Theobald Software has partnered with Snowflake to build a showcase for integrating SAP ERP data into a Snowflake cloud data warehouse. The solution described in this article is based on an actual customer use case.

Customer Need #

The customer was looking to replace an existing on-premises data warehouse and analytics toolset with primarily cloud-based services. Critical business data would have to be sourced from SAP ECC (on-premise), in addition to data stored in various databases or flat files.

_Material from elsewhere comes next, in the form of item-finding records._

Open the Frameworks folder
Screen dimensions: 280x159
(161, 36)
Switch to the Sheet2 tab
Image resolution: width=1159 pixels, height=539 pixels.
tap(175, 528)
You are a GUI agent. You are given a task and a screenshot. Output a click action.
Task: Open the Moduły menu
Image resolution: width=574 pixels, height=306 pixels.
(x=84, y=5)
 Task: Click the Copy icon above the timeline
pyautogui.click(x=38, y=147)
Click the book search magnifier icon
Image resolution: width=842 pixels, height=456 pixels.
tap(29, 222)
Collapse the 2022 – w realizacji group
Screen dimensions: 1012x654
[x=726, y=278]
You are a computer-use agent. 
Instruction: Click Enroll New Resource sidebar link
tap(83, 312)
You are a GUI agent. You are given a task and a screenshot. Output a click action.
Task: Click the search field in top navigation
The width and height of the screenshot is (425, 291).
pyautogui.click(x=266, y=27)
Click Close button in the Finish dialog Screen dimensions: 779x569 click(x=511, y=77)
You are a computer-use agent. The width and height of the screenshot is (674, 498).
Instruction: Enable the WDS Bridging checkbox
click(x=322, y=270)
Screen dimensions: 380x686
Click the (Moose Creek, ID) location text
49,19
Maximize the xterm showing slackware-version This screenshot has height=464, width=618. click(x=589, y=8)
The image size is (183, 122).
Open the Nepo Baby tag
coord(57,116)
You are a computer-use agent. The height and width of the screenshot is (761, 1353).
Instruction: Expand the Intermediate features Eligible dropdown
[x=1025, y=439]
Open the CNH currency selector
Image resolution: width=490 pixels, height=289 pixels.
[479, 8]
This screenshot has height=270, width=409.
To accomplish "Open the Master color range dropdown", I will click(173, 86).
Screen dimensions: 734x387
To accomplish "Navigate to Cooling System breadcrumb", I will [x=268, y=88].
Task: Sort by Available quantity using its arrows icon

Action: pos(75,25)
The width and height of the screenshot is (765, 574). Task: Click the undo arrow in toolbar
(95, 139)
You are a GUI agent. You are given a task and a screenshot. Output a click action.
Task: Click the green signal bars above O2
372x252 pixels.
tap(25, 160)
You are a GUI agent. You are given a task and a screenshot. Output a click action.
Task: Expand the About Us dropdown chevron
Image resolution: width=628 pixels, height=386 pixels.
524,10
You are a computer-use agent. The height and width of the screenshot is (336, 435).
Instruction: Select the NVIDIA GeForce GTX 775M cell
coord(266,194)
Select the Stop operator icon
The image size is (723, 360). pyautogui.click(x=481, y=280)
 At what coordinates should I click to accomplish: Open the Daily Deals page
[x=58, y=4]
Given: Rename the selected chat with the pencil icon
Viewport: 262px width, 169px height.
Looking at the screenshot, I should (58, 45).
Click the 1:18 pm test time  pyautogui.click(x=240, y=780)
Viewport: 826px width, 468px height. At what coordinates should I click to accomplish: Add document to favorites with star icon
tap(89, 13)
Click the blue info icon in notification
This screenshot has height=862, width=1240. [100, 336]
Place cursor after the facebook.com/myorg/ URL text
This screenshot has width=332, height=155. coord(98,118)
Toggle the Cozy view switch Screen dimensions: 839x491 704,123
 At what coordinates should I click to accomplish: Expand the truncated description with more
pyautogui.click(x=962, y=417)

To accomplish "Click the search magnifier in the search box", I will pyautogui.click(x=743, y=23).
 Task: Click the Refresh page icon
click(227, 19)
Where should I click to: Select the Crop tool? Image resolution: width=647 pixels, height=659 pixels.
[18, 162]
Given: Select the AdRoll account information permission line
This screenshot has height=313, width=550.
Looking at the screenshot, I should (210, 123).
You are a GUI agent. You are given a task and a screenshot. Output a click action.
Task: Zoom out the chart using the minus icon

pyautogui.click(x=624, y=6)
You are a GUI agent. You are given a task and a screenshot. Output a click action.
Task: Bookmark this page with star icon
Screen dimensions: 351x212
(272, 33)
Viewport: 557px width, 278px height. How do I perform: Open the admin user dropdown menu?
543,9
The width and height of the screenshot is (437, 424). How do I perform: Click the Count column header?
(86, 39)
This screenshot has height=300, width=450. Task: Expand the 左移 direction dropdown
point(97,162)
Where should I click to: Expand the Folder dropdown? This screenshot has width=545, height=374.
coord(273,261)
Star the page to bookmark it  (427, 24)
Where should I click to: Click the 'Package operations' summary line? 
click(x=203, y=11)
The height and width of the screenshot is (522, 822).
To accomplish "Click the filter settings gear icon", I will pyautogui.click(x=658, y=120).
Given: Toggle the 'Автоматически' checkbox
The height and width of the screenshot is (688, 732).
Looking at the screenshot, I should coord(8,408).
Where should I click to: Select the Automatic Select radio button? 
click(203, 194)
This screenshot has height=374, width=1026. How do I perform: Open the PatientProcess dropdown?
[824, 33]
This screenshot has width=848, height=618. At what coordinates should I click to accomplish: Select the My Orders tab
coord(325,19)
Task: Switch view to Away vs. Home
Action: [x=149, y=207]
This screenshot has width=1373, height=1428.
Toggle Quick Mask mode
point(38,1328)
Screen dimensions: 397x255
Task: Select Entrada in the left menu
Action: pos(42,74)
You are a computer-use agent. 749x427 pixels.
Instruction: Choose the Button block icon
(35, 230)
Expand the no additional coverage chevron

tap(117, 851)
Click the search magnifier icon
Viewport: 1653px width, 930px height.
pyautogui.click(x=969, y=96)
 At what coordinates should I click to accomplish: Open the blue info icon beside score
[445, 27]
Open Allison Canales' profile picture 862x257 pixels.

The customer was also looking for a fully automated process to bring data from different sources together in a Snowflake cloud data warehouse. The data load process had to be fast and support incremental data loads, to ultimately enable near real-time insights for the business users.

SAP Data Extraction #

The customer used our Xtract Universal product to extract data from their SAP ECC system. Incremental data feeds are enabled with the built-in Table and DeltaQ components in Xtract Universal. The Table component is easy to configure and delivers performant data extraction from even the largest SAP tables. The DeltaQ component provides reliable delta feeds, based on SAP’s native DataSource extractors. sap_snowflake

Cloud Storage #

Once the data is extracted from SAP, it can be directly stored in one of currently 20+ supported target environments. It’s a direct pass-through of the data from SAP into the target. In the process, SAP data types are mapped to the data types of the target environment.
Xtract Universal can write SAP data directly into a database, cloud storage or data warehouse. In this case, the customer wants to write the data from Xtract Universal to Azure blob storage first and then to Snowflake DB. With this approach an additional staging datalake can be maintained in Azure. The DDLs to create the proper tables in Snowflake can be auto-generated in Xtract Universal. An initial, full data load from the Blob container can be done in Snowflake with the COPY command. Subsequent, incremental data loads can be done with a MERGE statement.

Automation #

The SAP data extracts and the load process in Snowflake can be fully automated, using utilities like the Windows Task Scheduler or Cron, or your scheduling tool of choice. This can also work in conjunction with an existing ETL tool for centralized monitoring and management of all data movement processes.